## The problem
Type out all the records word for word. Any pictures are to be left out.

## Working data
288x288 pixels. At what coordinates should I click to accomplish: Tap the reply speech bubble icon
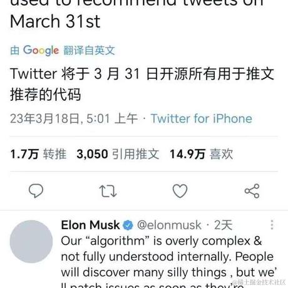36,191
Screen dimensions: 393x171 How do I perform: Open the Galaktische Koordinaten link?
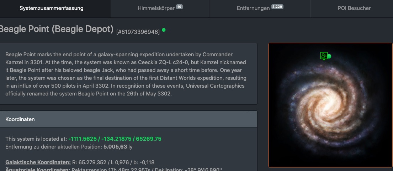[38, 162]
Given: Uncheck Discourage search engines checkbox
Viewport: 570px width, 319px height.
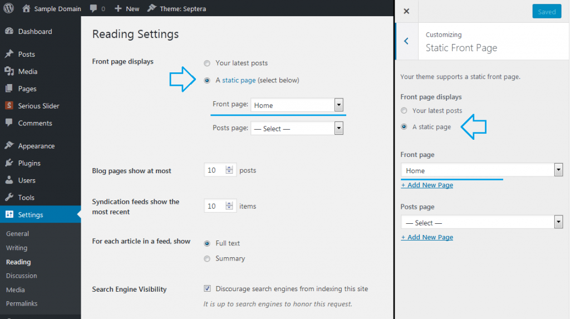Looking at the screenshot, I should click(x=207, y=288).
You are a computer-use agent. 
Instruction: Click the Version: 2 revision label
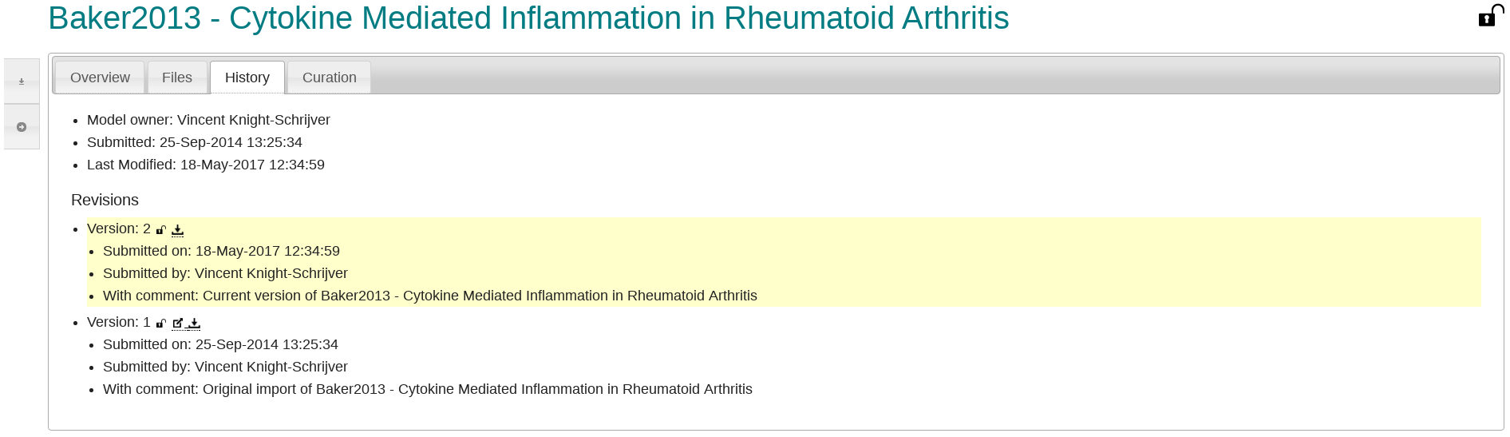[118, 229]
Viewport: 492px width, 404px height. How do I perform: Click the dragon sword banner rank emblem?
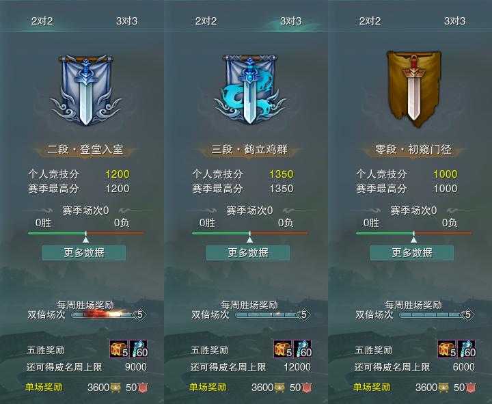(250, 90)
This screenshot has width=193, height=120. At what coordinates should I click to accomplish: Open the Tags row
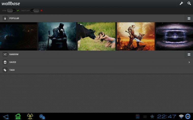(97, 70)
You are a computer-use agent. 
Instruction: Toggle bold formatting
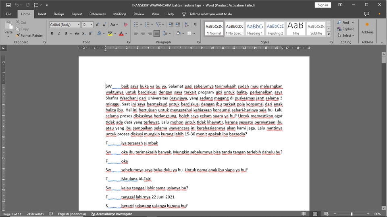[53, 33]
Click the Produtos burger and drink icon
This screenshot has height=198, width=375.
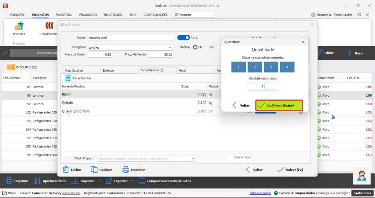19,26
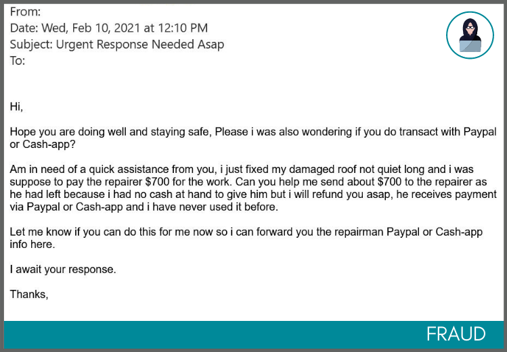Select the To: header field

(18, 61)
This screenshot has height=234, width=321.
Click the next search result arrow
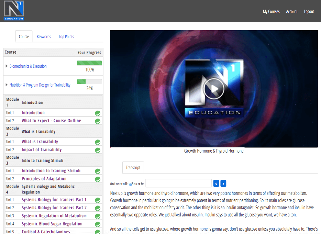223,183
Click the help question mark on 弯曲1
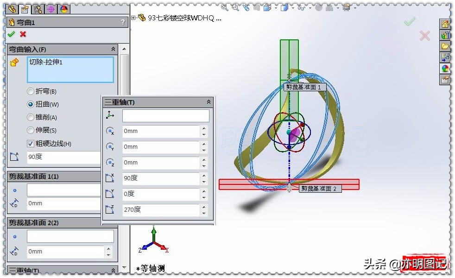The image size is (455, 278). click(x=122, y=22)
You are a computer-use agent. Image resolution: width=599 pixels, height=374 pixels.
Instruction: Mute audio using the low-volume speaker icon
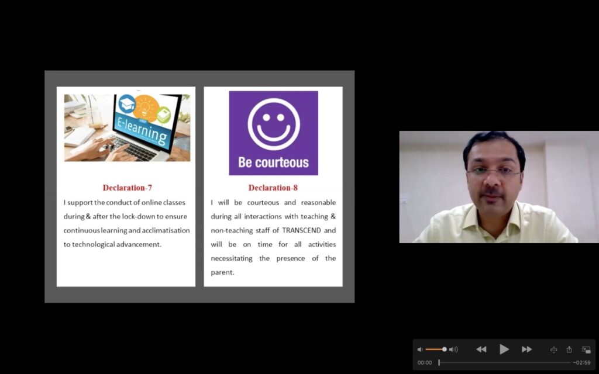pos(419,349)
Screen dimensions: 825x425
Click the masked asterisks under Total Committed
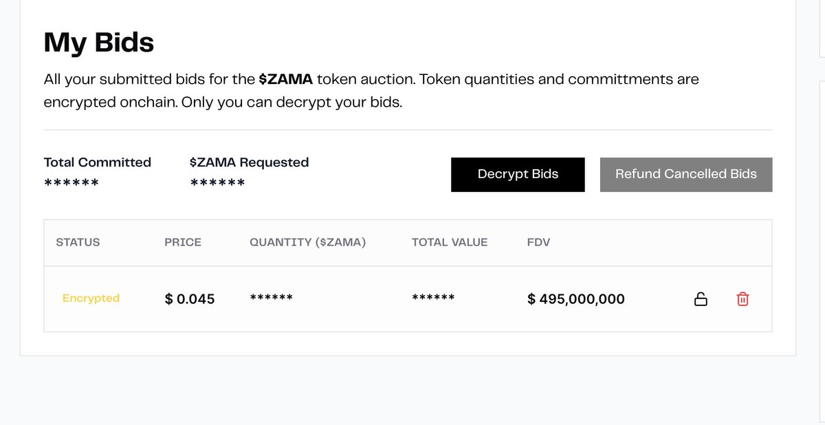pyautogui.click(x=72, y=184)
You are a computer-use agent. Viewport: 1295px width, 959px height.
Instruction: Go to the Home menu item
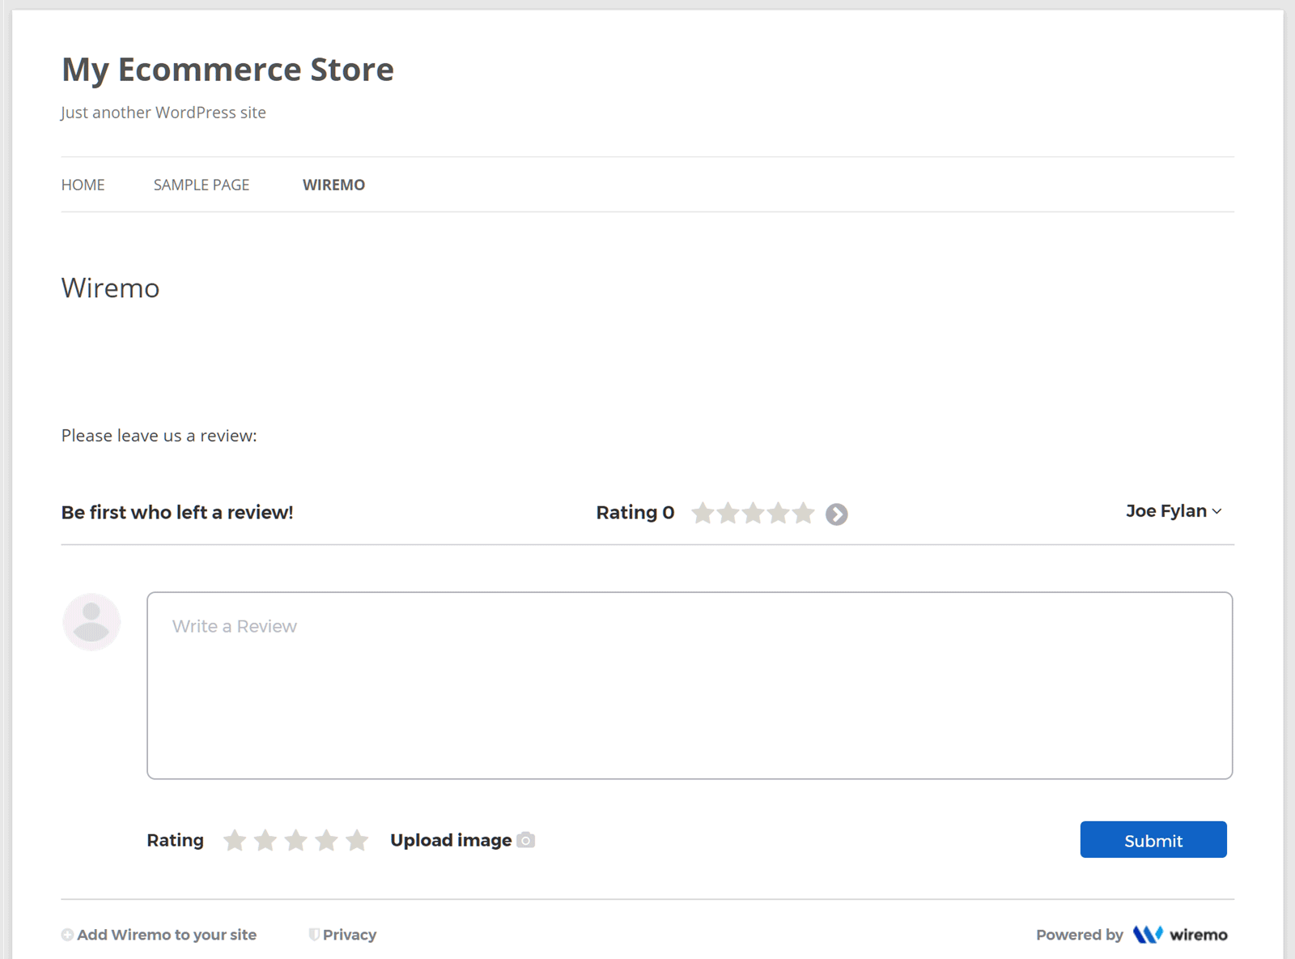83,185
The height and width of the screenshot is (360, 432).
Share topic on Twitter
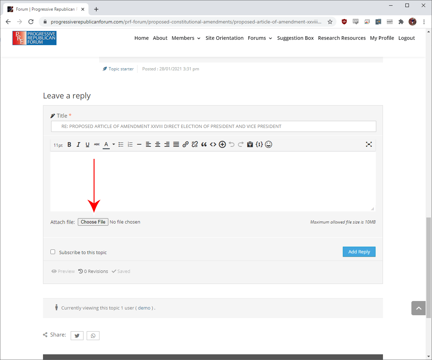77,335
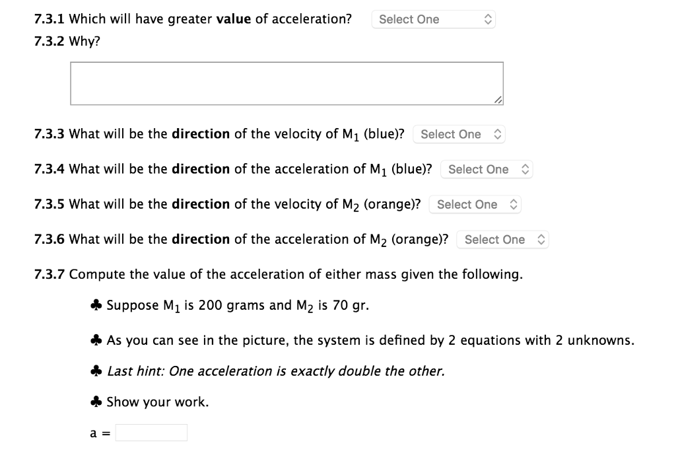Open M1 blue velocity direction dropdown
This screenshot has width=676, height=465.
(458, 134)
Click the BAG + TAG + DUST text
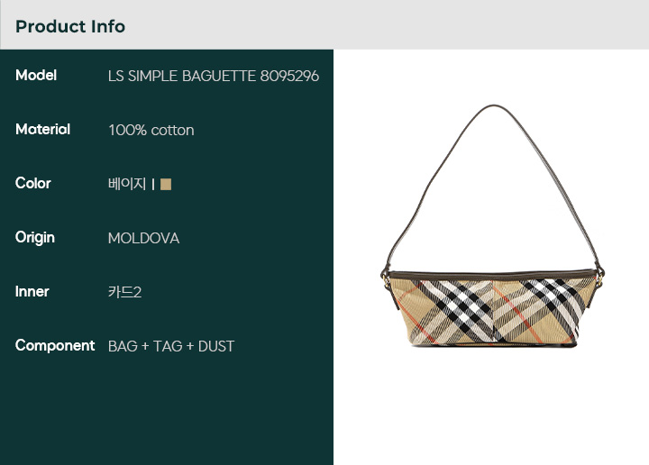 point(171,346)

## Solved exercise
288x288 pixels. At what coordinates should I click to accomplish: Tap the reply speech bubble icon
36,191
Screen dimensions: 393x171 How do I perform: Open the Galaktische Koordinaten link?
[38, 162]
Given: Uncheck Discourage search engines checkbox
Viewport: 570px width, 319px height.
Looking at the screenshot, I should click(x=207, y=288).
You are a computer-use agent. 
Instruction: Click the Version: 2 revision label
[118, 229]
Viewport: 492px width, 404px height. How do I perform: Click the dragon sword banner rank emblem?
(250, 90)
This screenshot has width=193, height=120. At what coordinates should I click to accomplish: Open the Tags row
(97, 70)
You are a computer-use agent. 
Instruction: Toggle bold formatting
[53, 33]
Click the Produtos burger and drink icon
This screenshot has height=198, width=375.
19,26
Select the To: header field

(18, 61)
This screenshot has height=234, width=321.
Click the next search result arrow
223,183
Click the help question mark on 弯曲1
The image size is (455, 278). click(x=122, y=22)
You are a computer-use agent. Image resolution: width=599 pixels, height=374 pixels.
Instruction: Mute audio using the low-volume speaker icon
pos(419,349)
Screen dimensions: 825x425
Click the masked asterisks under Total Committed
pyautogui.click(x=72, y=184)
You are a computer-use agent. Viewport: 1295px width, 959px height.
Instruction: Go to the Home menu item
83,185
The height and width of the screenshot is (360, 432).
Share topic on Twitter
77,335
Open M1 blue velocity direction dropdown
This screenshot has width=676, height=465.
(458, 134)
Click the BAG + TAG + DUST text
 point(171,346)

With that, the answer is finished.